== AIM A ==
Answer these questions using the blog post below.
(i) Which network did the writer appear on yesterday?
(ii) What did the writer bake last night?
(iii) What does the writer plan to make after clearing the decks today?
* begin EXCERPT PROVIDED *
There’s always something to howl about.

I’m making Christmas goodies, so here’s all the stuff I don’t feel like fighting about right now

I was on Fox Business Network yesterday bitching about all the ways the U.S. government has interfered with the residential real estate market, resulting in both our recent boom and our current bust. The topic itself is not new to me, but it’s not something I’ve addressed in a full-blown philosophical argument. Surely that would be Quixotic, but when did that ever stop me? But: I’ve been very busy, and I’m about to get a whole lot busier. So last night I set that idea and everything else aside to bake some Christmas cookies. It was fun, it made the house smell good, and it actually brought Cameron out of his cave for a while. As soon as I can clear the decks today, I think I’m going to make fudge. Here’s the thing, and I have to remind myself every year: It’s Christmas. I don’t ever not work, but there ought to be room for play in the working day — at least some working days.

Meanwhile, here’s a bunch of stuff I might-could be dealing with, but ain’t:

Kelman had a post on all the crap he was force-fed prior to going on TV. I’m not picking on the man (for a change), this is a segue: I think we’re fools to buy into that crap. First, the mainstream media, to the extent that it clings to its creepy Vaudeville past, is the enemy of truth. Second, weblogging is the best friend the truth has made so far. The conclusion that I draw from these premises is that, even when we are on their turf, we should still behave our way. I hate everything phony, but even allowing for that, I think we damage our own credibility by playing their game their way. There’s no shortage of commercials on TV, but there’s damn little authenticity.
* end EXCERPT PROVIDED *
* begin ENTRIES SHOWN *
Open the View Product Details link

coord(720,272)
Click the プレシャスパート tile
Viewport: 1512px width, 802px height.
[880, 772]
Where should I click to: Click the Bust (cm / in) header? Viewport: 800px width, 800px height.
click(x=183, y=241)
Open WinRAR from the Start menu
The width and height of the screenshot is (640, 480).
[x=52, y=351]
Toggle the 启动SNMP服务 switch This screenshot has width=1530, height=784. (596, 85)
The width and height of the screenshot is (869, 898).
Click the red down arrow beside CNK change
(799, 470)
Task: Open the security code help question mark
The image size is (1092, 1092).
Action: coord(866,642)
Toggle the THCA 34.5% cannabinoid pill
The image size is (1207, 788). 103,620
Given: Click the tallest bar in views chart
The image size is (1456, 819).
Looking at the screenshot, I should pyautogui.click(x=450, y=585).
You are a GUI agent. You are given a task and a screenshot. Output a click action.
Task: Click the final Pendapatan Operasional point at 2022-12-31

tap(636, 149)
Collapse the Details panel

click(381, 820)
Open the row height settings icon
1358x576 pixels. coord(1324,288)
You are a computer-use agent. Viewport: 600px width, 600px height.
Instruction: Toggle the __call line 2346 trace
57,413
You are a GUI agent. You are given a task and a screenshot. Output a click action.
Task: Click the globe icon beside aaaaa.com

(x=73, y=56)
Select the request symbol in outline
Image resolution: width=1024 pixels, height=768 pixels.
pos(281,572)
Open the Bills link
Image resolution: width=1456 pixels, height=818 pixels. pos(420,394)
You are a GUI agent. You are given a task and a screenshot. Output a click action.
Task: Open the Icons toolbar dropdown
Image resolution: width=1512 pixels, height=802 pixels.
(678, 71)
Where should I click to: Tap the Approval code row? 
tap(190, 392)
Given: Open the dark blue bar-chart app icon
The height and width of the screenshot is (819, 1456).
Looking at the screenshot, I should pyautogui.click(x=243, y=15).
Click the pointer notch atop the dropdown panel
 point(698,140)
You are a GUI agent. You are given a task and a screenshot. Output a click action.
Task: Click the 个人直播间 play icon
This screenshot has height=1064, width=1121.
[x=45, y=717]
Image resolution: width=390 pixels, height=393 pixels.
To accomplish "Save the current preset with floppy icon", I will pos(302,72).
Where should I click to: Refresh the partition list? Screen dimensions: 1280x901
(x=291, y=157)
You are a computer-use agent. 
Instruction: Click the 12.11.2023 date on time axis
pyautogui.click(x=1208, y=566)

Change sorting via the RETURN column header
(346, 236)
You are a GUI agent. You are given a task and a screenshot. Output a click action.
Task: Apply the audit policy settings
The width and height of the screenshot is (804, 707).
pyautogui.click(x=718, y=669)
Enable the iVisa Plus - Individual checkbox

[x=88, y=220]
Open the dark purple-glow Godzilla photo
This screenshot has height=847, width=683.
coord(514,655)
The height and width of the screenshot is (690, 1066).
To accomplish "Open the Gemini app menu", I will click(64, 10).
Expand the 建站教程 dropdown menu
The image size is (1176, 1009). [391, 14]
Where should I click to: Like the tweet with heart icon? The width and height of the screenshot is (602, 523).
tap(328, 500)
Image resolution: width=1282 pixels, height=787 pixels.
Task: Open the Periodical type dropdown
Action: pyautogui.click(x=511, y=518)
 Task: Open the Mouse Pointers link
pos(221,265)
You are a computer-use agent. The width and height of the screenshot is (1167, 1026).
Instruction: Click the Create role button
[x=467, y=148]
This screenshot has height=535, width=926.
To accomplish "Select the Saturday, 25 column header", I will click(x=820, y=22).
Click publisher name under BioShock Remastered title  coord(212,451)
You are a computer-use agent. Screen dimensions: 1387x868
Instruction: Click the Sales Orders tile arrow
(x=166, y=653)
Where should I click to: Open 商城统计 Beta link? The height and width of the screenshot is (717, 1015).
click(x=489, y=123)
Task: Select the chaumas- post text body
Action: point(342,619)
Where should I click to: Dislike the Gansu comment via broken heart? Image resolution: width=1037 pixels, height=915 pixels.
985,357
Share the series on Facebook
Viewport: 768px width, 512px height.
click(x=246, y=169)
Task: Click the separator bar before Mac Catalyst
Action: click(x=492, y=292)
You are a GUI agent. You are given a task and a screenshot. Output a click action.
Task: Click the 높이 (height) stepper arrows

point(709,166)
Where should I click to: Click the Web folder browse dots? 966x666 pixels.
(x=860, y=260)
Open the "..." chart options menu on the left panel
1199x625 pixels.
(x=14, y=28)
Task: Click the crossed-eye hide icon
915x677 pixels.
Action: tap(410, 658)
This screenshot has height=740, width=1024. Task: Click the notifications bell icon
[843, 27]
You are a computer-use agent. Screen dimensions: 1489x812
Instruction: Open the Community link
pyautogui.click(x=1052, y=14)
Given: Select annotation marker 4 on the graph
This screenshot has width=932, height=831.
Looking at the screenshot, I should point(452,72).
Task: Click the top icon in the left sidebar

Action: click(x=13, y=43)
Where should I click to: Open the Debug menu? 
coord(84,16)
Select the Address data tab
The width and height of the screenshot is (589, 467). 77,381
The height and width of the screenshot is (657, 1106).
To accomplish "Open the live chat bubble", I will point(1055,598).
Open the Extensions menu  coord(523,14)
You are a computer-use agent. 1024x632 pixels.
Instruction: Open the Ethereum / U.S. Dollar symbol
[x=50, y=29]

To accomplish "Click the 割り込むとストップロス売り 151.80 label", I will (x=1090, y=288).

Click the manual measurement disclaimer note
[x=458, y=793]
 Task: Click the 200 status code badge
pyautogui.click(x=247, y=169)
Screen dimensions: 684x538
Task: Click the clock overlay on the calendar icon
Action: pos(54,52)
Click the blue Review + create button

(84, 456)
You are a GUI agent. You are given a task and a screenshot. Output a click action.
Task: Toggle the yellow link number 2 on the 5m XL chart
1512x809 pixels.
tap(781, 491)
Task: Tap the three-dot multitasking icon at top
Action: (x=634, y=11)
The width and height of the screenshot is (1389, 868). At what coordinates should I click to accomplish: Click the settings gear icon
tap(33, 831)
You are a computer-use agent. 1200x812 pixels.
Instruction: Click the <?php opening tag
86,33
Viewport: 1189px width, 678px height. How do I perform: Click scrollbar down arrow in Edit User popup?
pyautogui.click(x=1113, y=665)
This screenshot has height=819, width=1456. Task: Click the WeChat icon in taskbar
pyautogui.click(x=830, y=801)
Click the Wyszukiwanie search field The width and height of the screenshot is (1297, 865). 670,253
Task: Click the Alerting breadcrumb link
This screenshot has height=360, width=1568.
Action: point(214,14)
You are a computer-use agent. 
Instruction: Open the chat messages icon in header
* end ENTRIES SHOWN *
== AIM B ==
Count the lines of the entries above that contain the string "Select", matching case exactly, and reply with only that number.

== COMPLETE ANSWER A ==
(i) Fox Business Network
(ii) Christmas cookies
(iii) Fudge

== COMPLETE ANSWER B ==
5